Oracle on Monday announced shipment of Oracle Database Lite 10g, an upgrade to its small-footprint database that the company says extends grid computing to the mobile workforce.
Built to run on laptops and PDAs, Oracle argues that the product fits into the company's grid computing scheme because of a new feature that enables users to update data and applications simultaneously when synchronizing with the back-end server. Previously, these were separate operations. The concept of grid applies to the database because grid involves distributing data to increase its availability, said Oracle's Jacob Christfort, CTO and vice president of mobile and wireless products at Oracle.
"The difference (from previous versions) is that the applications are all in the database just like data components, and that means as you synchronize your data, you also physically synchronize your application," Christfort said
Oracle's mobile database can work in a disconnected mode, getting updates when necessary.

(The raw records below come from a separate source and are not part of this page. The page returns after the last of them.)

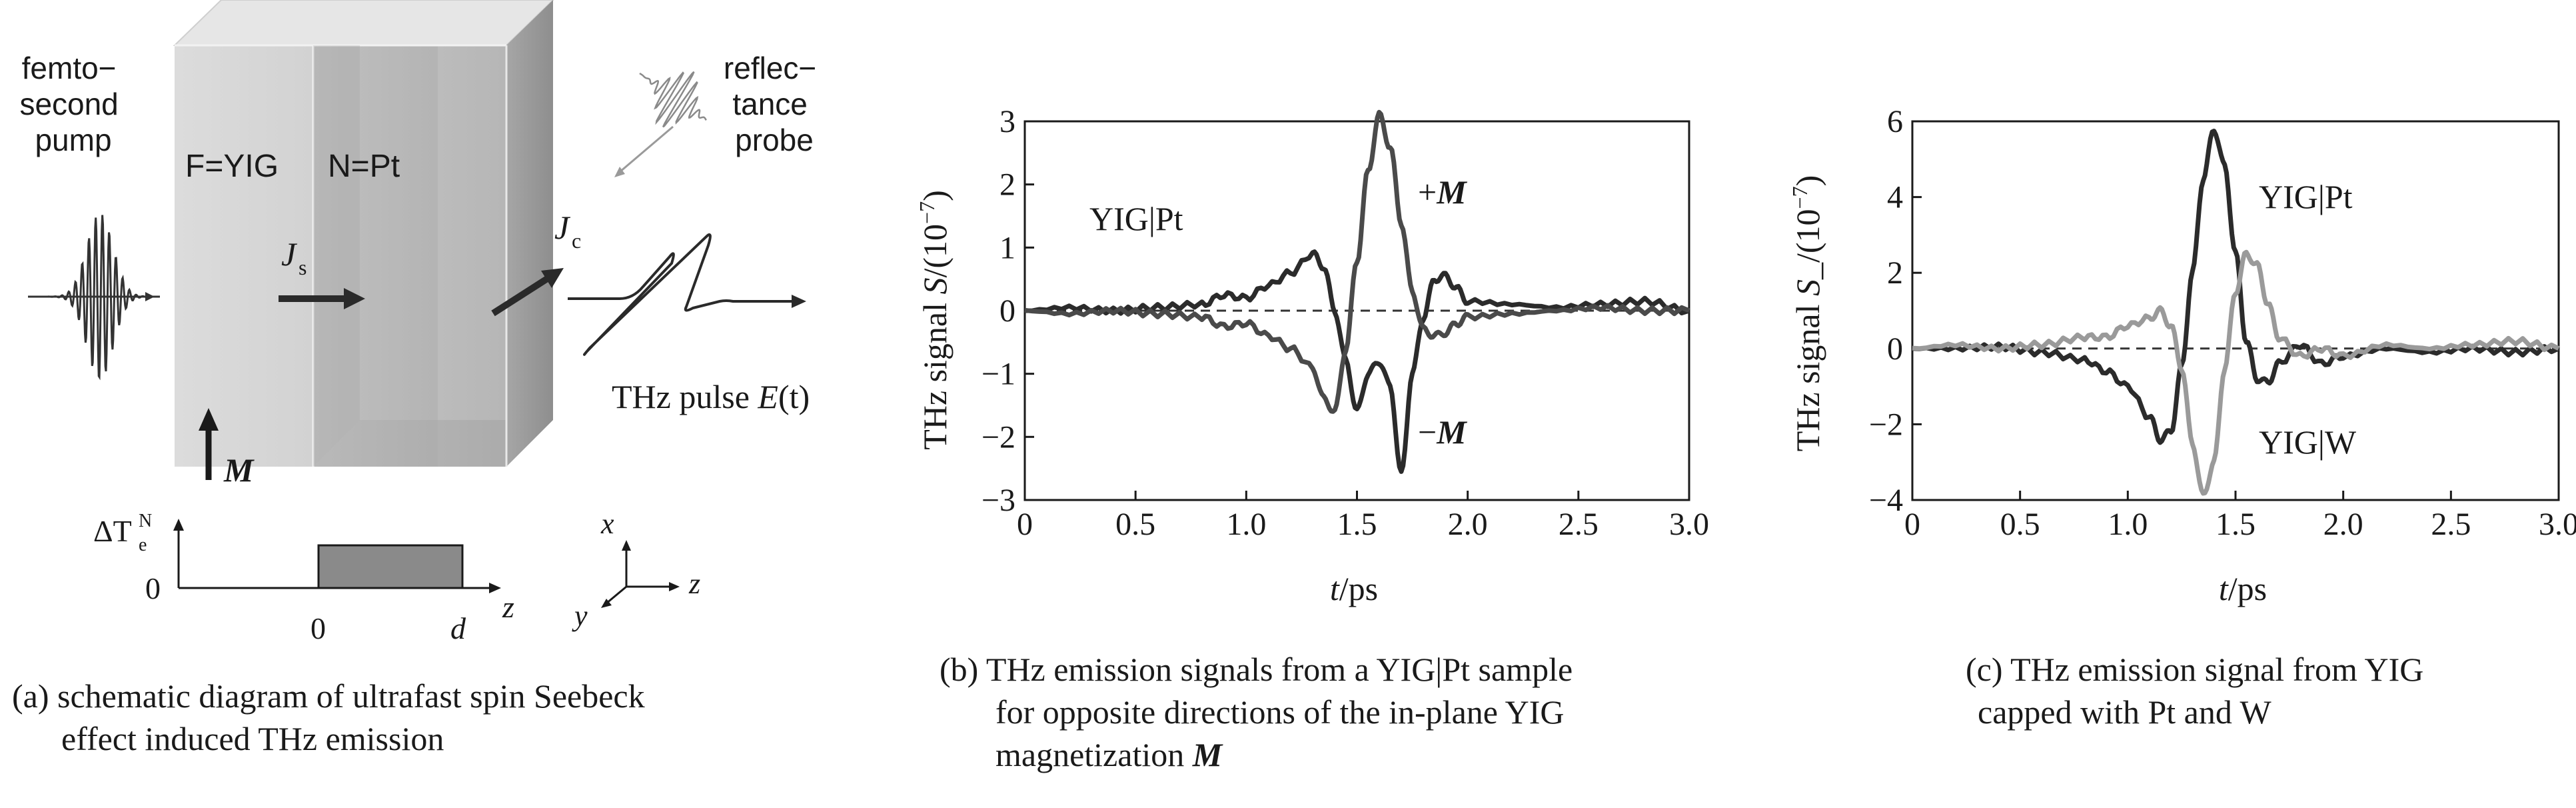 Image resolution: width=2576 pixels, height=808 pixels. What do you see at coordinates (227, 448) in the screenshot?
I see `magnetization-arrow: M` at bounding box center [227, 448].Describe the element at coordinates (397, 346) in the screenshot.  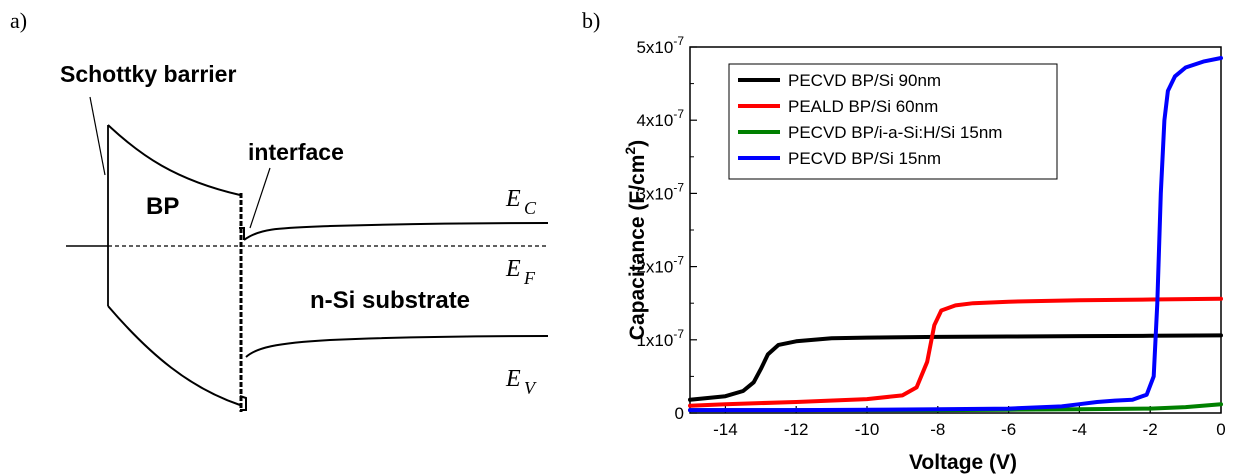
I see `si-valence-band` at that location.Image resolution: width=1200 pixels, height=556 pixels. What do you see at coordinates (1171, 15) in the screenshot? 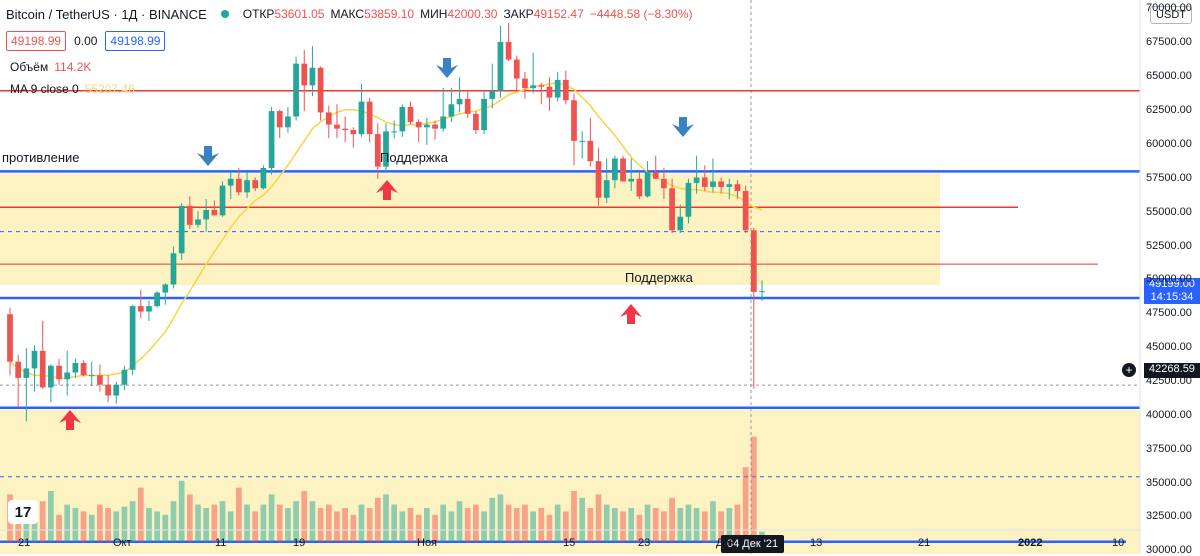
I see `currency-button: USDT` at bounding box center [1171, 15].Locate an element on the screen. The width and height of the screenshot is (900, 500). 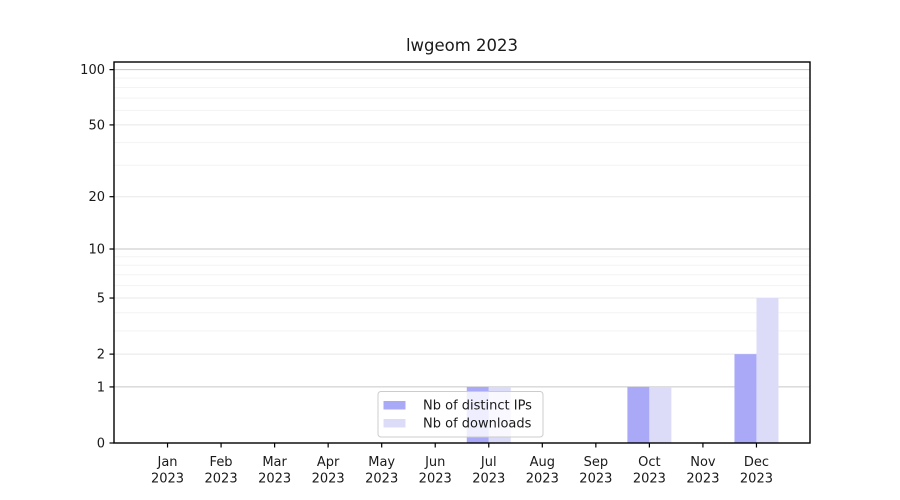
x-tick-month-label: Jul is located at coordinates (488, 462).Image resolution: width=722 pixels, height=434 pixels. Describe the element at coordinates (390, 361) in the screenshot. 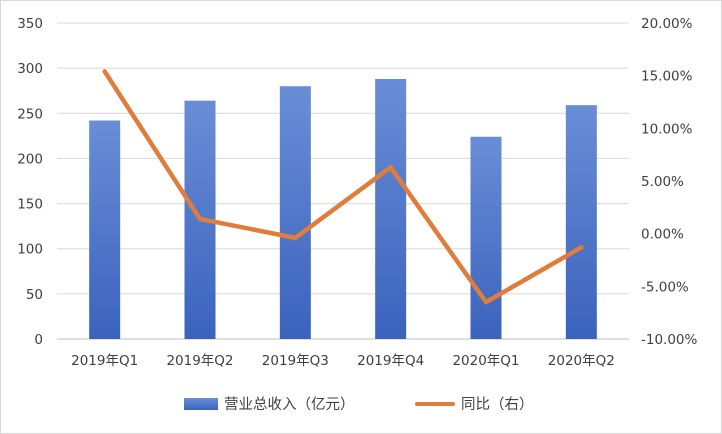

I see `x-axis-tick-label: 2019年Q4` at that location.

Also new in the database is a feature called Mobile Manager, providing a Web-based console for application, system, security, and device management. A highlight of Mobile Manager is the ability for an administrator, from the server side of the equation, to check factors such as whether the mobile system is running out of space, Christfort said. An administrator can reduce data on the server side and that is automatically propagated to the device, he said.

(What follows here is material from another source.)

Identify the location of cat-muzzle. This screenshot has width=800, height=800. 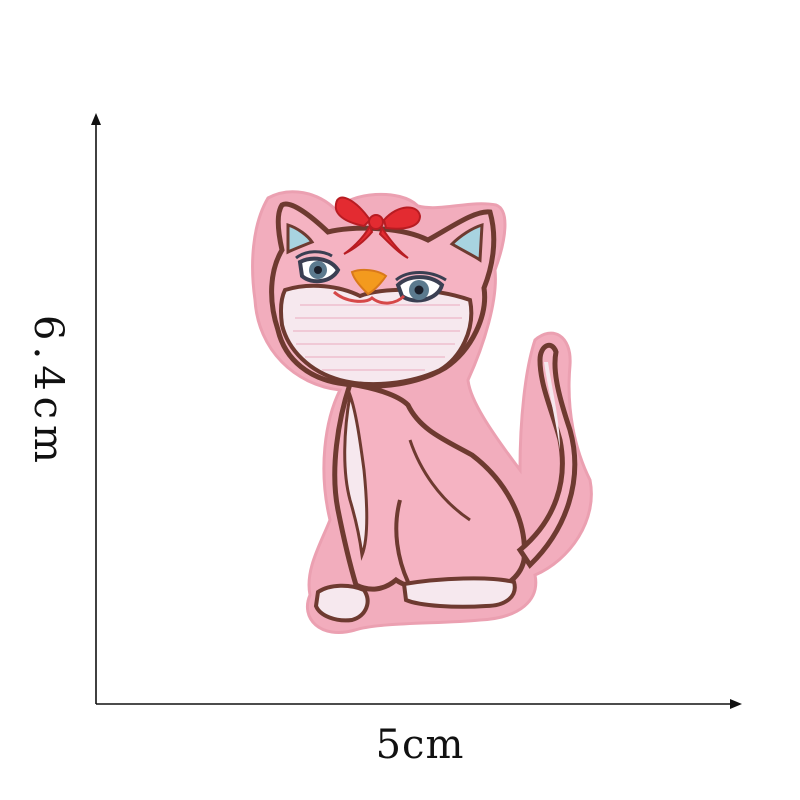
(376, 335).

Mobile Manager offers application life cycle management for development and deployment of mobile applications. Also included are facilities for advanced client device diagnostics, configuration, and lockdown. Centralized user provisioning and identity management are part of Mobile Manager as well.
Another feature of the database is support of Microsoft's ADO.Net, which is a set of interfaces for development of Microsoft-based applications. The database supports both Java and .Net tools.
An analyst noted Oracle considers the mobile database an extension of the larger, server database, also known as 10g. "This is extending the features and functions of 10g to that (mobile) environment," said analyst Carl Olofson, research director for information management and data integration software at IDC.
As far as Oracle's grid positioning of the product, Olofson said it is Oracle's prerogative on what to call the product. "Obviously there's nothing grid about a mobile computer. It's a discrete device, but from (Oracle's) perspective it's extending the grid environment," Olofson said.
Oracle with its small-footprint product is looking to compete with offerings such as IBM's DB2 Everyplace Database and Sybase's SQL Anywhere Studio. The seamless synchronization of data and applications provides Oracle with an advantage over rivals, according to Christfort.
Requiring an Oracle database on the back-end server, Oracle Database Lite 10g is priced at US$100 per named user license. The database runs on platforms including Linux, Windows CE, Palm OS, and Pocket PC.